Bones may seem to be “dead” and inert, but in fact, they are living tissue, charged with many important jobs that the rest of the body relies on, including mineral storage for use in chemical processes throughout the organ systems. Our bones are transforming all the time, breaking down and then building back up. Our bodies are in tune with this type of natural process, which occurs even on a cellular level. Without this constant coordination between our internal systems, we simply couldn’t function and our physical condition would almost immediately become dire.

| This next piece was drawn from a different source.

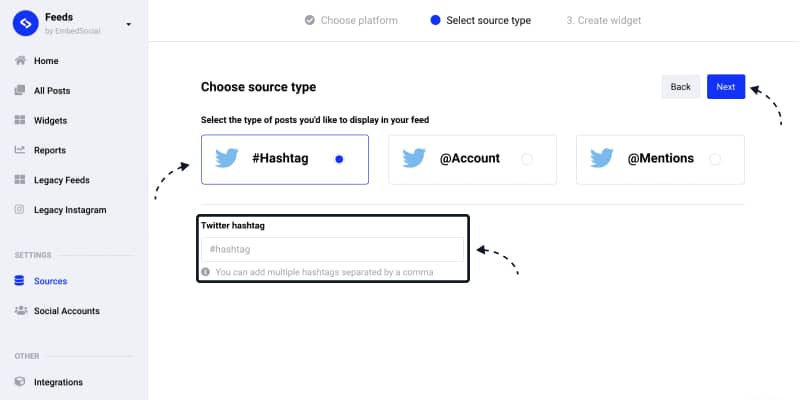
Task: Click the Next button
Action: [x=726, y=87]
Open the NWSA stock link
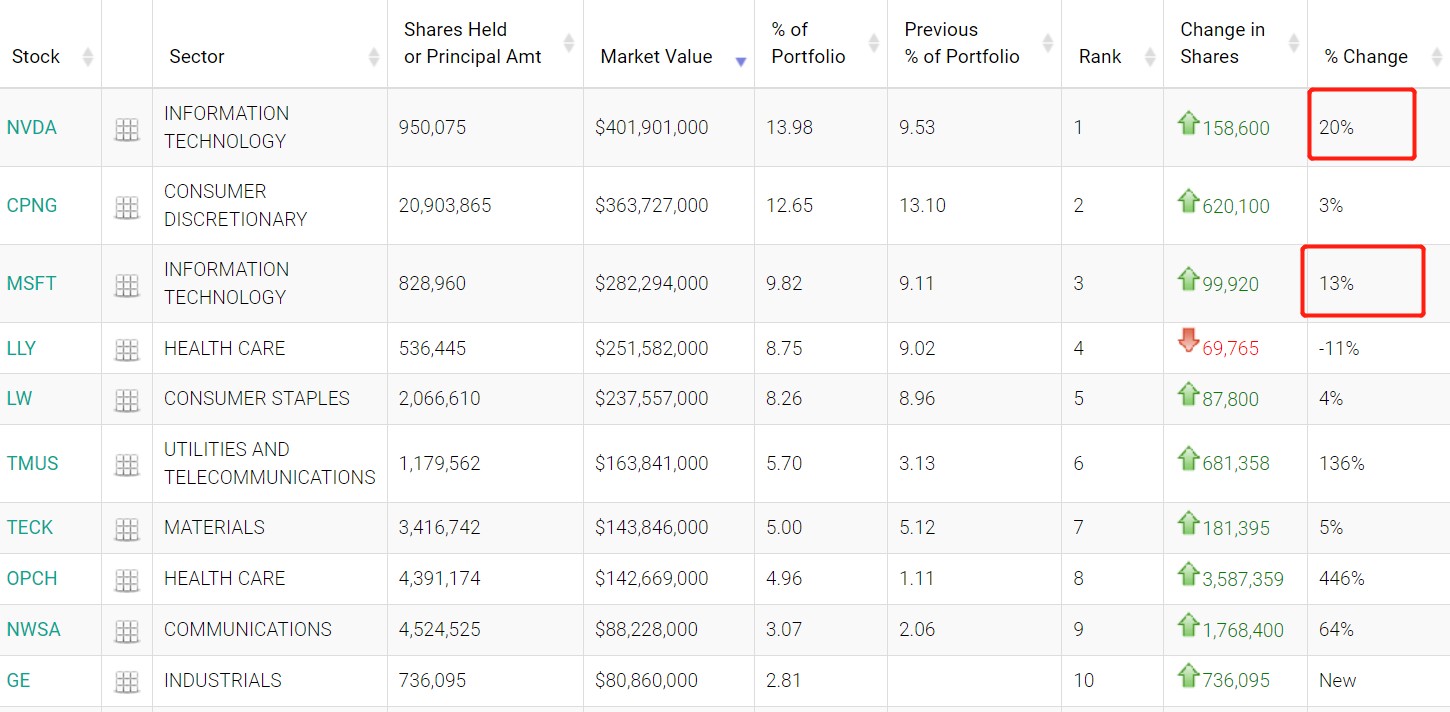The width and height of the screenshot is (1450, 712). pos(34,630)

From the time we are born, our bones are growing and acquiring strength and density, until about the age of 30, when we generally achieve “peak bone mass.” You might assume that it’s all downhill from there, and that systematic loss of bone mass is inevitable. While it is true that the bones tend to thin and become less substantial as we get older, it is possible — and natural — to retain enough bone mass and strength to withstand the stresses and strains of daily life. This information alone confirms that, with just a little help, our bones have the capability of lasting us a lifetime.